Abstract

I began teaching at McClymonds High School in Oakland, California, in 1968. McClymonds is the only regular high school in west Oakland, historically one of the poorest areas in all of Oakland. Immigrants from eastern and southern Europe and China lived in the area before blacks moved in during World War II. During my fifteen years there I’ve taught about ten whites, ten Asians, and ten Latinos. The rest have all been blacks, and I’m white. We’ve never had any racial disturbances at Mack. Even during the worst days of the late sixties and early seventies, the students were peaceful. The school’s ethnic homogeneity and relative small size, 750 to 1,000 students, have kept things relatively placid. According to district records, about 70 percent of the students’ families are on some sort of welfare. In 1979 one of the English teachers at McClymonds came back in the fall with high praise for the Bay Area Writing Project. She never described what went on, but would always coo and say that BAWP was “marvelous.” That year I attended a workshop conducted by Mary K. Healy, one of the associate directors of BAWP for the California Council for the Social Studies.

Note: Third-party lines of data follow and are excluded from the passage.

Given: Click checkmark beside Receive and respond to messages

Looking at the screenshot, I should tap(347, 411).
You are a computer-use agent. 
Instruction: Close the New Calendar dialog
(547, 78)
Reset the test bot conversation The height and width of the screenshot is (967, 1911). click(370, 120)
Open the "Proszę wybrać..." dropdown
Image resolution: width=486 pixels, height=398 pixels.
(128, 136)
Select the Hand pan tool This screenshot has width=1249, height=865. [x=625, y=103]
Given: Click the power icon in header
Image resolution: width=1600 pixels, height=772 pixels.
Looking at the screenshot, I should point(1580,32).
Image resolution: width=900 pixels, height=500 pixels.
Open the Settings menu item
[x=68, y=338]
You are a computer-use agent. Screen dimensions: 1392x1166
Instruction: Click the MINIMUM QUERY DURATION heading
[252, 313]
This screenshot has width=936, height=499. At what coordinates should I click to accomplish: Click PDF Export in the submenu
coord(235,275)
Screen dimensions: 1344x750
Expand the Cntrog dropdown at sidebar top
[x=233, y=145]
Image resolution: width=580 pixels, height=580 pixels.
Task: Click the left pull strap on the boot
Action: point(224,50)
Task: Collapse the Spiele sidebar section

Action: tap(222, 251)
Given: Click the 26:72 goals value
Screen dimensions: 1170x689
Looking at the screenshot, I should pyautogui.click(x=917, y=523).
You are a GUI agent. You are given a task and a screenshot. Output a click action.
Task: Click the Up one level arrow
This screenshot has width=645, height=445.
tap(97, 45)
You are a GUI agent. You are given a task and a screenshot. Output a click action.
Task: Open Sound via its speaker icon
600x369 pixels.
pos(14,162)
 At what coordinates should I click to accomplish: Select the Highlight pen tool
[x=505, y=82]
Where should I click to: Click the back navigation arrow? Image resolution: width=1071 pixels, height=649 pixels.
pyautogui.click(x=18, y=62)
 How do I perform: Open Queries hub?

Her presentation was indeed marvelous, and I signed up for the BAWP summer session at Berkeley that year. I’ve been a BAWPer ever since. Later the entire social science department at Mack participated. I regard this as a sign of the department’s recognition of the need to teach more writing. Our school administration vigorously supports our efforts to introduce more writing into our courses. When I began teaching at Mack I had high hopes that all my students would become scholars entering four-year institutions so that they could become leaders in the struggle for black liberation. Then I found that some of my students didn't know where the Pacific Ocean was in relation to Oakland. One boy in a college prep class in U.S. history answered a question on the causes of the Civil War by writing, “Slavery it bad. I don't like it. It cause the war.” This was his answer on an hour-long test.